Multiple alignment parameters


These parameters control the final multiple alignment. This is the core of the program and the details are complicated. To fully understand the use of the parameters and the scoring system, you will have to refer to the documentation.

Each step in the final multiple alignment consists of aligning two alignments or sequences. This is done progressively, following the branching order in the GUIDE TREE. The basic parameters to control this are two gap penalties and the scores for various identical/non-indentical residues.

1) and 2) The GAP PENALTIES are set by menu items 1 and 2. These control the cost of opening up every new gap and the cost of every item in a gap. Increasing the gap opening penalty will make gaps less frequent. Increasing the gap extension penalty will make gaps shorter. Terminal gaps are not penalised.

**SUPPLIED ENTRIES**
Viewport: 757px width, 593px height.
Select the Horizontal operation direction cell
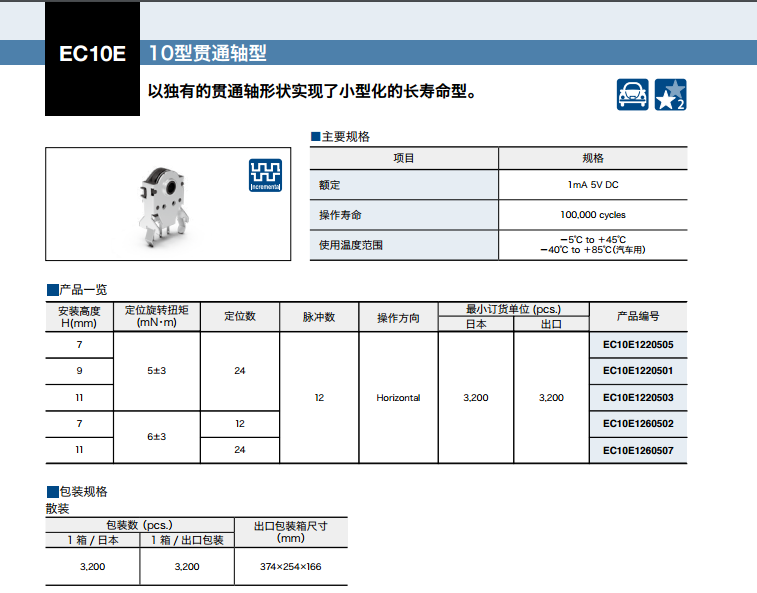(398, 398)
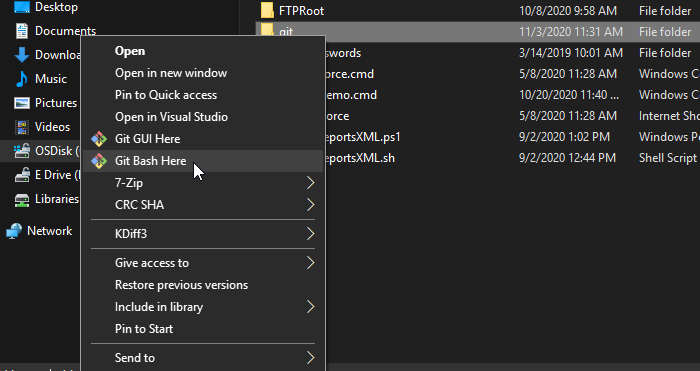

...

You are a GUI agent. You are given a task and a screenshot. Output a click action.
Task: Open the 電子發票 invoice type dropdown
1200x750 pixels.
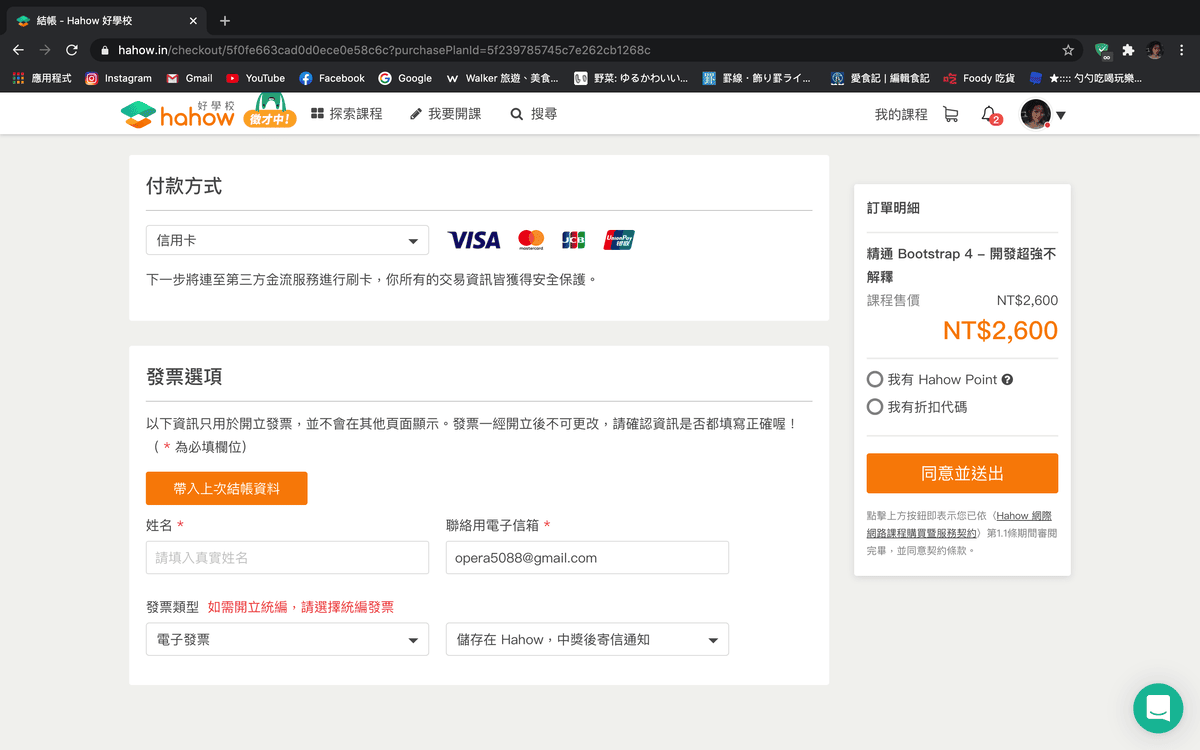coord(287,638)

--

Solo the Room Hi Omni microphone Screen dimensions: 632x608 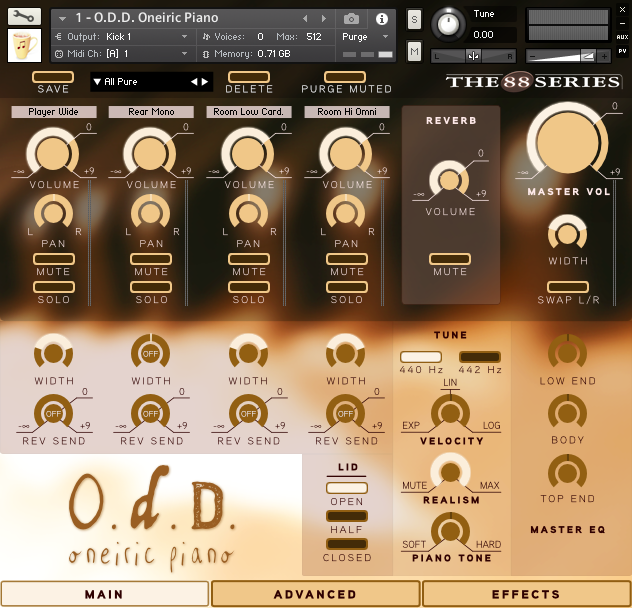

**EXERCISE**
Please continue the help text on multiple alignment parameters, starting after its final sentence.

**ANSWER TO THE PROBLEM**
3) The DELAY DIVERGENT SEQUENCES switch, delays the alignment of the most distantly related sequences until after the most closely related sequences have been aligned. The setting shows the percent identity level required to delay the addition of a sequence; sequences that are less identical than this level to any other sequences will be aligned later.

4) The TRANSITION WEIGHT gives transitions (A <--> G or C <--> T i.e. purine-purine or pyrimidine-pyrimidine substitutions) a weight between 0 and 1; a weight of zero means that the transitions are scored as mismatches, while a weight of 1 gives the transitions the match score. For distantly related DNA sequences, the weight should be near to zero; for closely related sequences it can be useful to assign a higher score.

5) PROTEIN WEIGHT MATRIX leads to a new menu where you are offered a choice of weight matrices. The default for proteins is the BLOSUM series of matrices by Jorja and Steven Henikoff. Note, a series is used! The actual matrix that is used depends on how similar the sequences to be aligned at this alignment step are. Different matrices work differently at each evolutionary distance.

6) DNA WEIGHT MATRIX leads to a new menu where a single matrix (not a series) can be selected. The default is the matrix used by BESTFIT for comparison of nucleic acid sequences.

Further help is offeredn in the weight matrix menu.

7) In the weight matrices, you can use negative as well as positive values if you wish, although the matrix will be automatically adjusted to all positive scores, unless the NEGATIVE MATRIX option is selected.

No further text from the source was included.